Anna Nicole Smith awarded $88 million



Anna Nicole Smithawarded $88 million
SANTA ANA, Calif. -- Anna Nicole Smith was awarded more than $88 million in a ruling that determined the former Playboy Playmate had a reasonable expectation she would receive part of her late husband's estate without interference from her stepson.
U.S. District Court Judge David O. Carter wrote in his ruling that Howard Marshall II's son, E. Pierce Marshall, and others spied on the couple and controlled his father's access to money to deny Smith what she was promised.
"The evidence of willfulness, maliciousness and fraud is overwhelming," said the ruling, which was released on Thursday.
Carter said in his ruling that Smith was entitled to $44.3 million in punitive damages and the same amount in compensatory damages against E. Pierce Marshall, who controls the trust established by his late father.
"This is a complete victory for my client, and I think it's a victory for a husband's love for his wife," said Smith's attorney, Philip Boesch.

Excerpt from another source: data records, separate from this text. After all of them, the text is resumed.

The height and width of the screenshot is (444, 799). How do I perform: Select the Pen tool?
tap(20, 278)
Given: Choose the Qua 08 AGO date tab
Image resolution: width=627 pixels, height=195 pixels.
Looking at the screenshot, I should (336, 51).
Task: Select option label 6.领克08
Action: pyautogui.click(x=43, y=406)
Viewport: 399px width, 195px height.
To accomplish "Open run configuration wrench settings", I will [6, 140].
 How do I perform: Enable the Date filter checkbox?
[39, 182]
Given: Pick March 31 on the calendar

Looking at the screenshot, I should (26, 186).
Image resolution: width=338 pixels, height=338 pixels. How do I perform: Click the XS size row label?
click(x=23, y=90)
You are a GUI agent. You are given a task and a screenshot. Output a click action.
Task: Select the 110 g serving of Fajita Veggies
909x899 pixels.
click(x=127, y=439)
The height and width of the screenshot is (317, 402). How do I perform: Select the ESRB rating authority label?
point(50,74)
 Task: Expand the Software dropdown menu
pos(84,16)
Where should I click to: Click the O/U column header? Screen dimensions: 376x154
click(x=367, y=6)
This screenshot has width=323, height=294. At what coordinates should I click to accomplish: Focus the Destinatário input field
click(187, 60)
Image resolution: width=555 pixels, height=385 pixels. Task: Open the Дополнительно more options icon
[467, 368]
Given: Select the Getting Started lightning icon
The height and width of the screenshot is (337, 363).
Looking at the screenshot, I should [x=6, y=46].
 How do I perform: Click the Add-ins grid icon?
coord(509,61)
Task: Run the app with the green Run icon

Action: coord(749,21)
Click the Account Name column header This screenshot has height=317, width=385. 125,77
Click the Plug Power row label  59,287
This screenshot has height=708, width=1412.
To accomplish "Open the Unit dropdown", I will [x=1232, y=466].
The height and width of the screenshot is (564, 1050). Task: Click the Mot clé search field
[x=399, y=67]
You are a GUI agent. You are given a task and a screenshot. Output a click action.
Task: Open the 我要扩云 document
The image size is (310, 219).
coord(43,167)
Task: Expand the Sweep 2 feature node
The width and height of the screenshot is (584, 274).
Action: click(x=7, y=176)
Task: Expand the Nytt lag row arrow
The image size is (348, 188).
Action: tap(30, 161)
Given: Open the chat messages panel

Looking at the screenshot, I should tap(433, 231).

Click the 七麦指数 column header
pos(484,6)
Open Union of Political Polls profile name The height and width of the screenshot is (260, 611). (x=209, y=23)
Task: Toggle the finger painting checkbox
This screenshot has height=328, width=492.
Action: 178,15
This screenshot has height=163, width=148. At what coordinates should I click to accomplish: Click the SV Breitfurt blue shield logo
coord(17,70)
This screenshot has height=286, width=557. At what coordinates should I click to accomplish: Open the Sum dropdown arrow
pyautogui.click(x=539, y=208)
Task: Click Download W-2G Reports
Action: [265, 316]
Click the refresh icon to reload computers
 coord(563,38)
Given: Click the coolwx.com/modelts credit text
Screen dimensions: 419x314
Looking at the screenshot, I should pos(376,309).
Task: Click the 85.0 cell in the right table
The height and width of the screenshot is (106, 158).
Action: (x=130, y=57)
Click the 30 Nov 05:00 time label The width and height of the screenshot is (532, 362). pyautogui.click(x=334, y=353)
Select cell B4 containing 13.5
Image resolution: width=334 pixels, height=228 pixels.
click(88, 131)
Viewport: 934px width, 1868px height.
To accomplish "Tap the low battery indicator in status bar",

Irish voters rejecttougher abortion law
DUBLIN, Ireland -- After years of moral and legal debate, voters in this predominantly Catholic nation narrowly defeated a constitutional amendment toughening Ireland's anti-abortion laws, undermining their premier just months before national elections.
Prime Minister Bertie Ahern pushed for the amendment excluding suicide threats as legal grounds for abortion. Ireland's constitution requires public approval for any changes to its stern anti-abortion law -- the toughest in Europe.
But the results from Wednesday's referendum, announced Thursday, demonstrated a profound lack of consensus on what remains the most divisive social issue in this nation.
Those voting against the proposed amendment prevailed by just 10,556 votes out of 1.25 million cast -- a difference of less than 1 percent. Political analysts said the referendum probably was defeated by a split within Ireland's many anti-abortion groups, who campaigned on both sides of the issue.
A beige universe
WASHINGTON -- The color of the universe is not an intriguing pale turquoise, as astronomers recently announced. It's actually beige -- and a rather ordinary beige at that.
Two Johns Hopkins University astronomers announced in January they had averaged all the colors from the light of 200,000 galaxies and concluded that if the human eye could see this combined hue, it would be a sprightly pale green. That, they said, was the color of the universe.
But Karl Glazebrook and Ivan Baldry said Thursday that their conclusion was wrong. They had been tripped up by flawed software that was uncovered by color engineers who checked their data.
"It is embarrassing," Glazebrook said. "But this is science. We're not like politicians. If we make mistakes, we admit them. That's how science works."
The effect of the error was that the computer picked a nonstandard white from its electronic palette and mixed it with the other colors to come up with the turquoise. When the error was corrected and replaced with a standard white index, beige was the result, Glazebrook said.